[Opening Source passage section]

To add further stress to the situation, a slight packing error was making my handlebar roll not stay tight and under compression of my suspension fork, my handlebar roll was buzzing the tyre. In an effort to combat this I decided to lock out my fork for the first time, which is weird on a full suspension bike I might add, only to get hit in the leg by something while riding at speed down the only big gravel decent of the night. Rummaging around in the dark I find it was a drink bottle, spare tube and strap from my fork. 

Finally getting to sealed road I was so tired from my earlier prolonged max efforts I couldn’t ride small hills, merely getting off and power walking up them in the darkness. 

I eventually arrived in PioPio at 11:50 to pitch my tent and turn in. I’ve never been so happy to be in PioPio (or alive).

At this point it’s worth pointing out it’s not the first unsettling experience that I’ve had solo at night in the greater Ohura area. Woken at night in my bivvy tent in the Moki forest rest area by a car coming in VERY hot to preform a flying lap was definitely my first “and this is how I’m going to die” moment.

Next morning I get up, eat, pack and on the road by my standard 8am deadline. Feeling absolutely toasted, I ease into the climb out of PioPio towards Kawhia. Working off cue sheets I got to a cue that said “continue Moiroa Rd” which 900-1200m after would see another cue, right, Waipuna Rd.

[Closing Source passage section]
[Opening Dataset entries section]

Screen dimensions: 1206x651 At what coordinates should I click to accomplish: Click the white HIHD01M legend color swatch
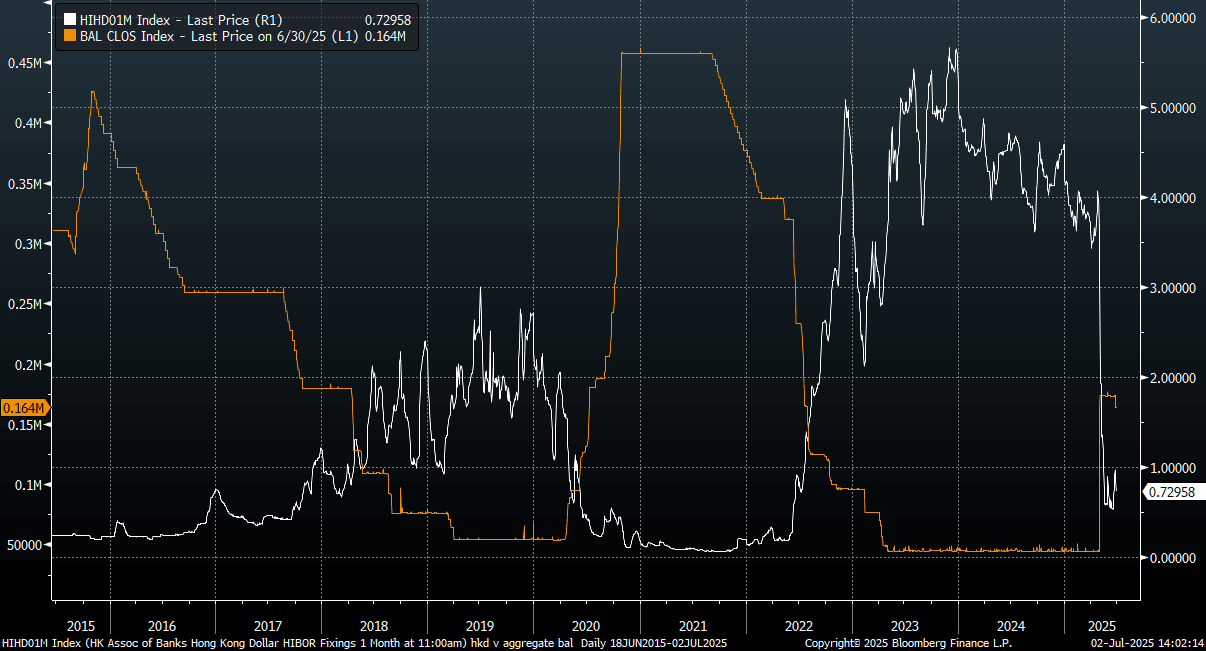click(70, 19)
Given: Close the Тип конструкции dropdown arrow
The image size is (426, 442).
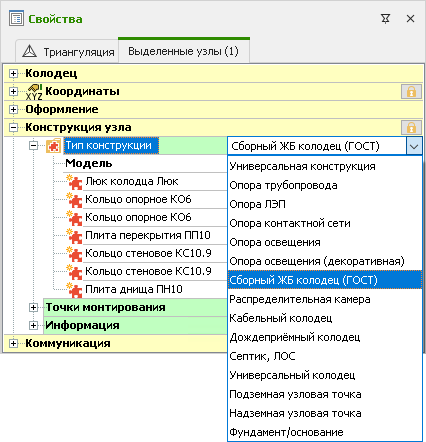Looking at the screenshot, I should (x=414, y=146).
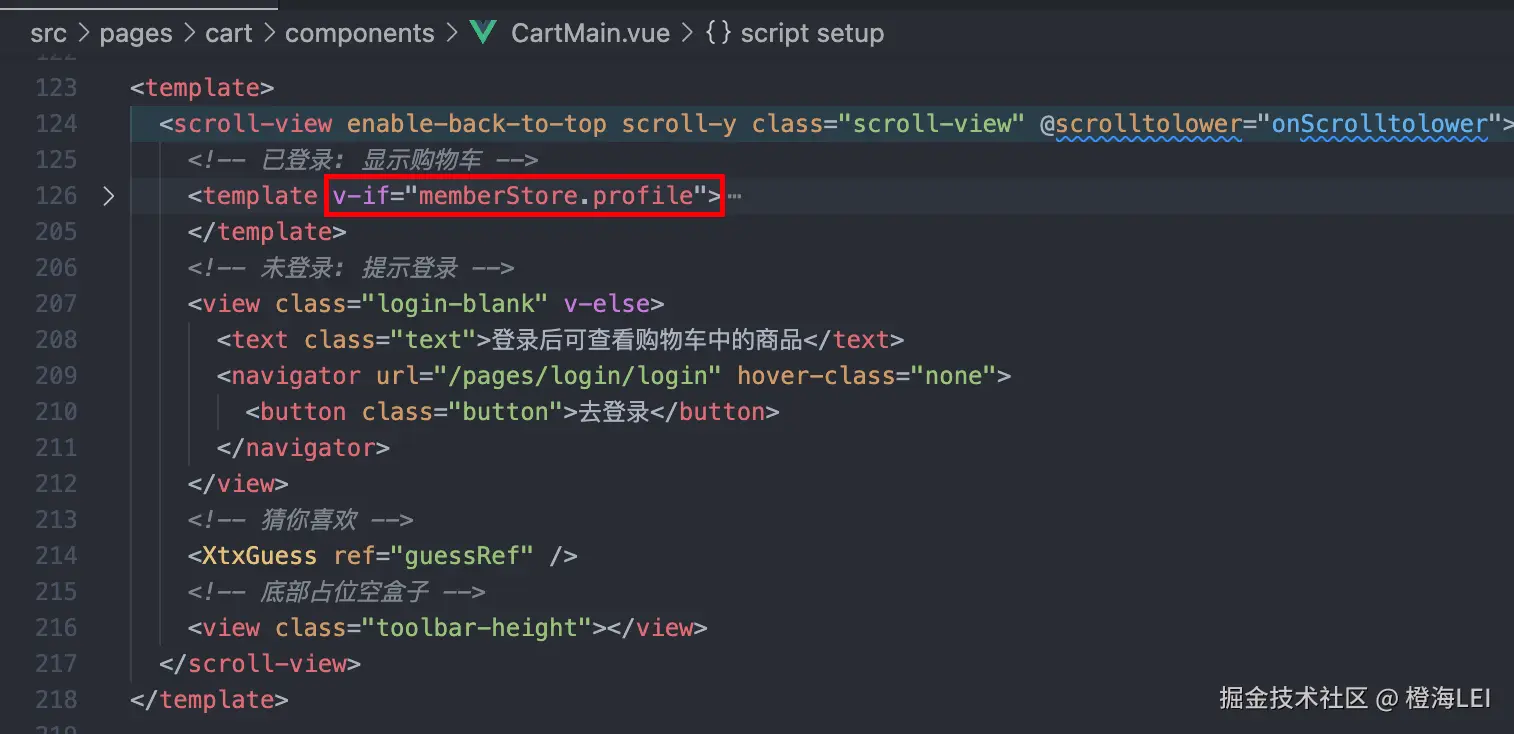Viewport: 1514px width, 734px height.
Task: Click the Vue icon beside CartMain.vue
Action: [484, 33]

[Closing Dataset entries section]

#### Requirement 1:
Translate this sentence from the ride account into Spanish: "I eventually arrived in PioPio at 11:50 to pitch my tent and turn in."
#### Requirement 2:
Based on the ride account, answer yes or no for each statement and quote the words that decide it:
(a) The writer locked out the suspension fork for the first time.
(b) On reaching sealed road, the writer rode up the small hills.
(c) The next morning the writer was on the road by 8am.
#### Requirement 3:
In the ride account, where was the writer's bivvy tent when a car woke them at night?

#### Written response 1:
Finalmente llegué a PioPio a las 11:50 para montar mi tienda y acostarme.

#### Written response 2:
(a) Yes: "I decided to lock out my fork for the first time"
(b) No: "I couldn’t ride small hills, merely getting off and power walking up them in the darkness"
(c) Yes: "on the road by my standard 8am deadline"

#### Written response 3:
In the Moki forest rest area.